Prepare the Aromatics

  • Heat the oil in a pressure cooker over medium heat. Add the chopped onions and green chilies, sautéing until softened, about 2-3 minutes.

Add Tomatoes and Spices

  • Add the chopped tomatoes and sauté until they soften and release their juices, about 5 minutes. Stir in the ginger-garlic paste, turmeric powder, coriander powder, chili powder, and garam masala. Sauté for another minute until fragrant.

Add Potatoes and Peas

  • Add the chopped potatoes and soaked yellow peas to the pressure cooker. Stir well to coat everything with the spice mixture. Add salt and 1 cup of water.

Pressure Cook

  • Close the lid of the pressure cooker and cook on high pressure for 5-7 minutes, or until the potatoes are tender. Allow the pressure to release naturally.

INFORMATION SUPPLIED >>
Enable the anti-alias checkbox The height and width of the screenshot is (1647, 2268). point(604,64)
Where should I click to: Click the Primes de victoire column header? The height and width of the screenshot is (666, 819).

PROBLEMS AND TASKS >>
• a. In the recipe above, how long should the pressure cooker cook on high pressure?
• b. Translate this sentence from the recipe above into Spanish: "Allow the pressure to release naturally."
• c. Reproduce the part of the recipe above word for word, starting with "Add Potatoes and" and going on through "to release naturally.".

THE RESULTS >>
• a. For 5-7 minutes, or until the potatoes are tender.

• b. Deje que la presión se libere de forma natural.

• c.
Add Potatoes and Peas

  • Add the chopped potatoes and soaked yellow peas to the pressure cooker. Stir well to coat everything with the spice mixture. Add salt and 1 cup of water.

Pressure Cook

  • Close the lid of the pressure cooker and cook on high pressure for 5-7 minutes, or until the potatoes are tender. Allow the pressure to release naturally.